= Records =
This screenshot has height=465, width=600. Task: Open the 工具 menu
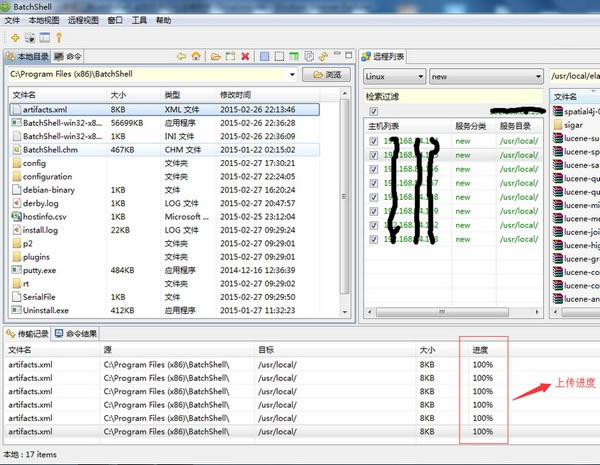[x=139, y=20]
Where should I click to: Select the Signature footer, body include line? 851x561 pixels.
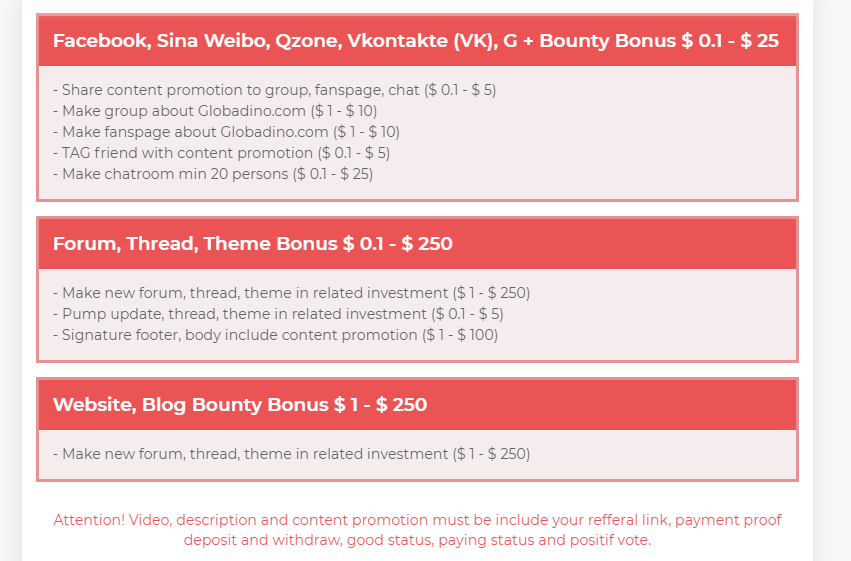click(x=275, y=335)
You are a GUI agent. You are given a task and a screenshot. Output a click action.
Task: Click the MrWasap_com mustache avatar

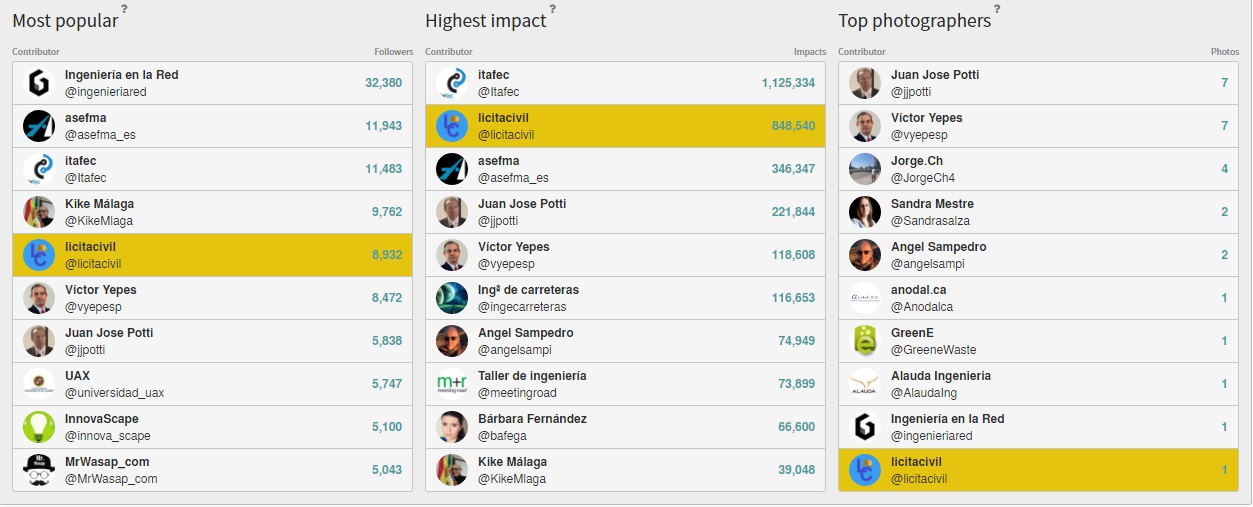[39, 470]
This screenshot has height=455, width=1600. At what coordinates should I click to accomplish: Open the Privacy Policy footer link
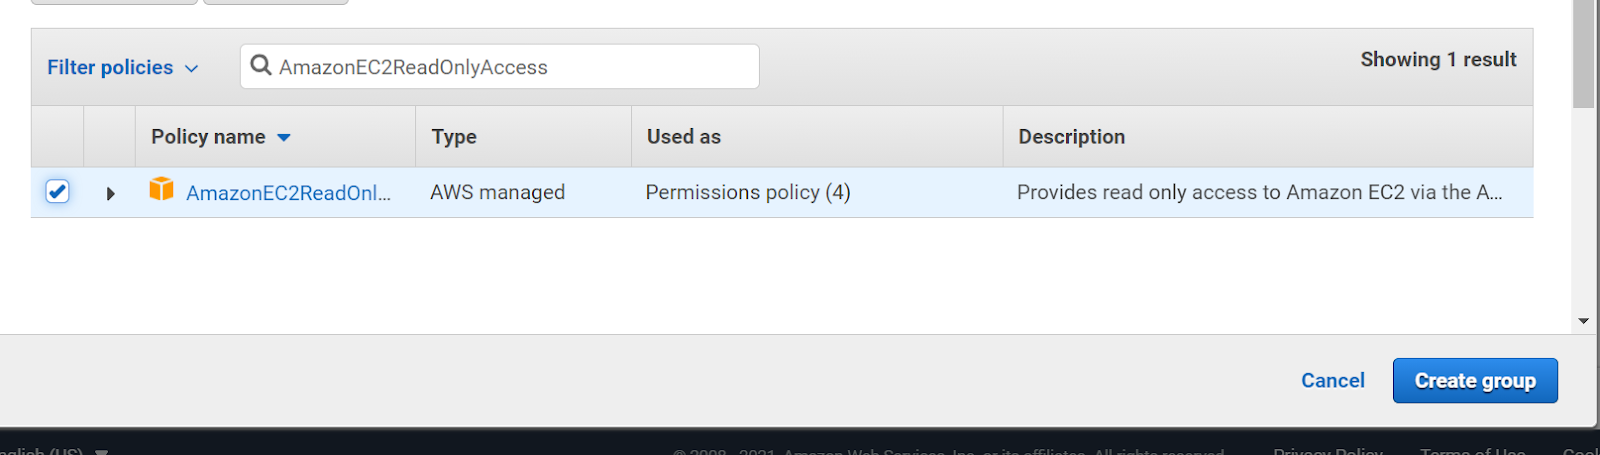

= Prompt =
Reproduce all of the material above, requests included, and shift every coordinate in the answers by -92. Leave the pictures out.

= Task solution =
This screenshot has height=465, width=600. Task: Open the 工具 menu
[x=47, y=-72]
Where should I click to: Select the Signature footer, body include line? 851x561 pixels.
click(x=183, y=243)
You are a GUI agent. You are given a task and a screenshot. Output a click action.
Task: Click the MrWasap_com mustache avatar

[-53, 378]
This screenshot has height=455, width=1600. At what coordinates should I click to accomplish: Open the Privacy Policy footer link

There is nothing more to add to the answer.